The antioxidant activity was determined using a method involving DPPH free radicals [57]. One milliliter of the DPPH methanol solution (300 μM) was mixed with 4 mL of a methanol solution of α-T or CT (25 μM). The mixture was then incubated for a 30 min at room temperature in the dark. During incubation, a reduction of part of the DPPH free radical occurred, and the absorbance at 517 nm just after mixing, after 15 min of incubation, and after 30 min of incubation was measured. The absorbance was measured against methanol as a blank using a Shimadzu UV 1202 spectrophotometer (Shimadzu, Kyoto, Japan).

4.5. Differential Scanning Calorimetry (DSC)

Differential scanning calorimetry was performed using a DSC 7 (Perkin Elmer Corp., Norwalk, CT, USA) equipped with an Intracooler II and Pyris Software 10.1. Details of the performance of these experiments were published previously [35]. The sample pan was placed in the calorimeter and isothermally held at 10 °C for 5 min, before heating to 60 °C with a scanning rate of 2 °C/min. A series of three consecutive scans of the same sample was performed to ensure scan-to-scan reproducibility. The parameters of the peak temperature (T_m), enthalpy (∆H_m, J/g), and the width of the main peak, correlated to the cooperativity of the phase transition, were determined from the DSC curve.

4.6. Data Analysis and Fitting Procedures

All plots, figures, calculations, contour plots, and fitting procedures, including statistics of the plotted data, were prepared using the Origin program (ver. 8.5, OriginLab Corp., Northampton, MA, USA).

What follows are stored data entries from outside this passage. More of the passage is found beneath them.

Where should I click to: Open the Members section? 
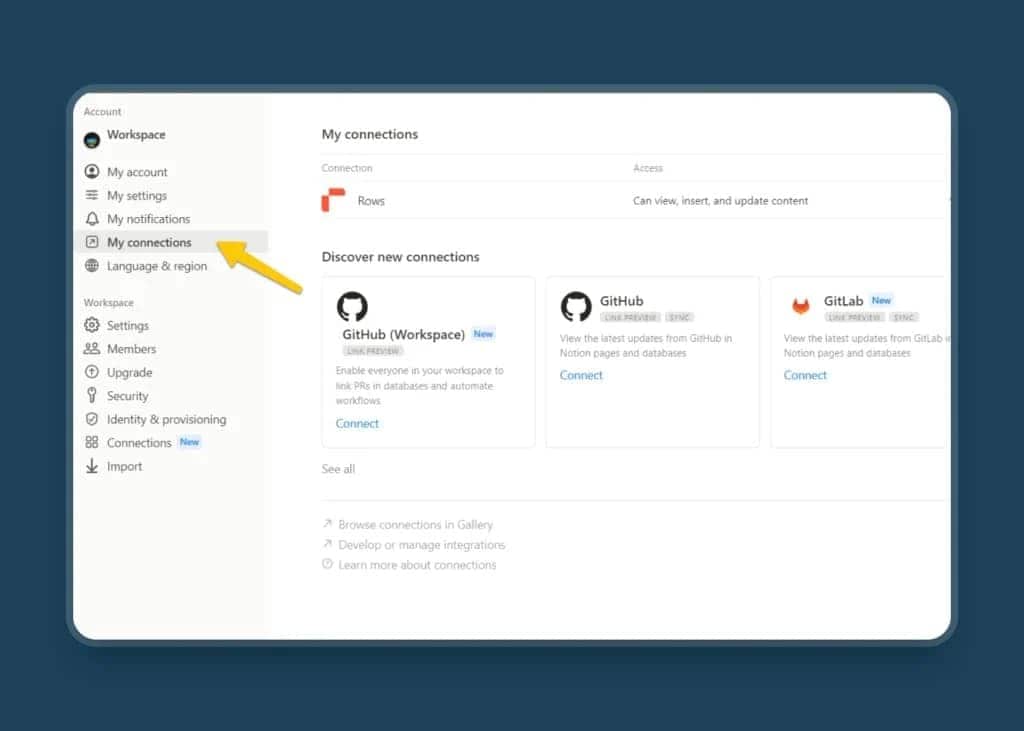[131, 349]
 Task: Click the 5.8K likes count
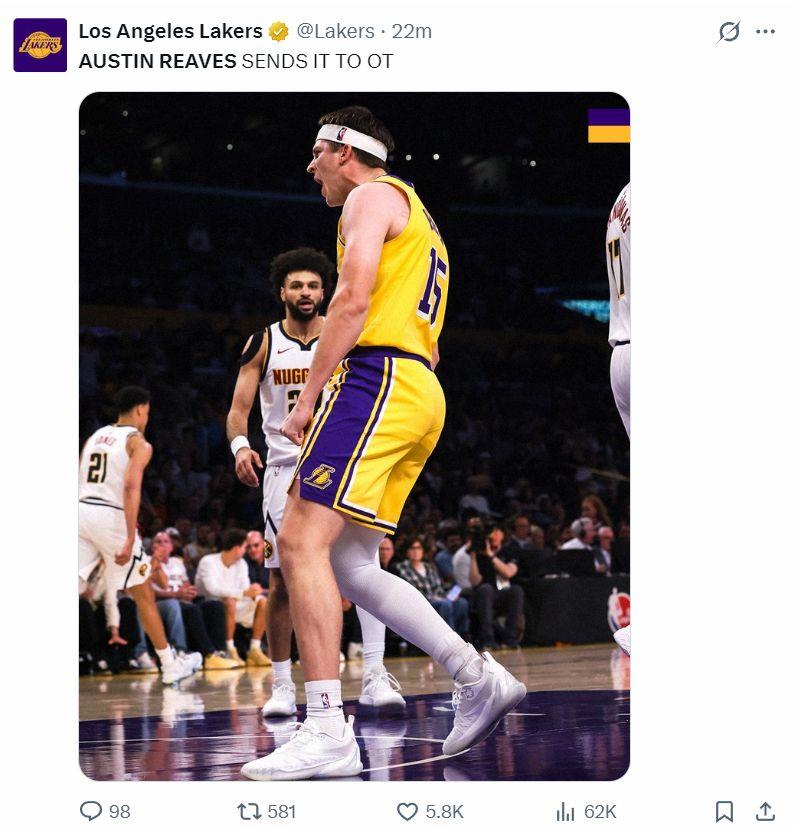pos(444,811)
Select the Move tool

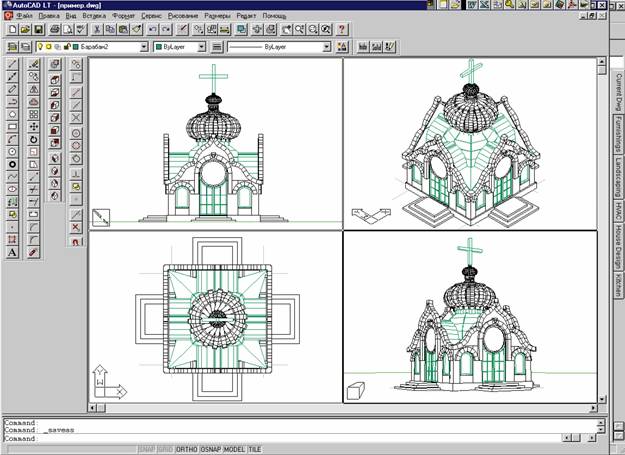pyautogui.click(x=33, y=127)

All experiments were repeated at least in triplicate for samples from different series.

The fluorescence parameters of ANS or the fluorescence anisotropy of DPH plotted as a function of temperature generated a sigmoidal shape dependence, which was fitted by a Boltzmann equation curve (Equation (1)).

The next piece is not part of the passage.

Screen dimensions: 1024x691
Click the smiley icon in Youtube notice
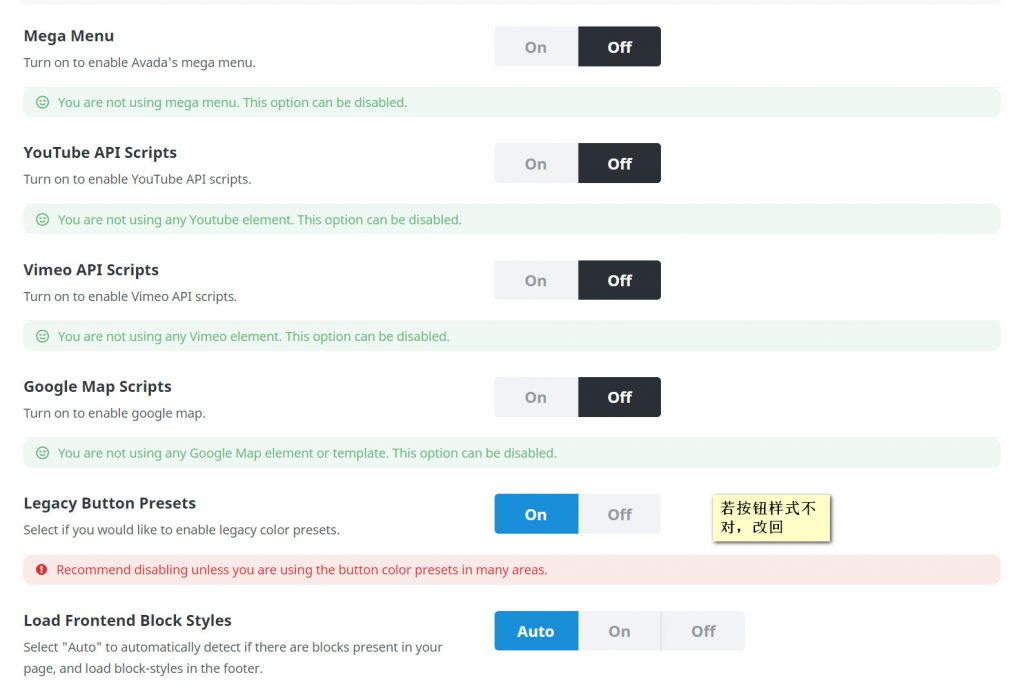coord(42,219)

$$\mathrm{F}\left(\mathrm{T}\right)={\mathrm{F}}_{\mathrm{g}}+\frac{{\mathrm{F}}_{\mathrm{L}}-{\mathrm{F}}_{\mathrm{g}}}{1+\exp \left(\frac{{\mathrm{T}}_{\mathrm{m}}-\mathrm{T}}{\mathrm{a}}\right)},$$

(1)

where T_m is the transition temperature, F_g and F_L are the upper and lower limit of fluorescence intensity, respectively, and a is the slope.

5. Conclusions

In the gel phase, each CT molecule embedded in the DPPC bilayer changed its hydration by expelling water molecules, creating a cluster with neighboring phospholipids. Increasing the CT concentration generated more such clusters, which eventually joined together with phospholipids, forming a new structure. This process of new structure generation was observed as the formation of composed traces of DSC, lowering the intensity, enthalpy, cooperativity, and temperature of the main phase transitions. On a molecular level, the DPH anisotropy data indicated that the presence of CT induced changes in the acyl chain region by decreasing the order in this region. ANS fluorescence data indicated changes in packing density due to the evacuation of water from the interface region in the gel phase, whereas, in the liquid phase, quenching of ANS fluorescence was due to the increased influx of water molecules into this region. We may summarize that changes in physical membrane properties indicated that interactions between CT and membrane phospholipids occurred in the fatty-acid chain region, as well as in the interface region, with a significant presence of mobile water molecules. Comparisons between α-T and its derivatives indicated that, very probably, changes in electronic distribution in the chromanol ring induced different organization and dynamics of the interfacial water molecules, leading to a surface disordering effect.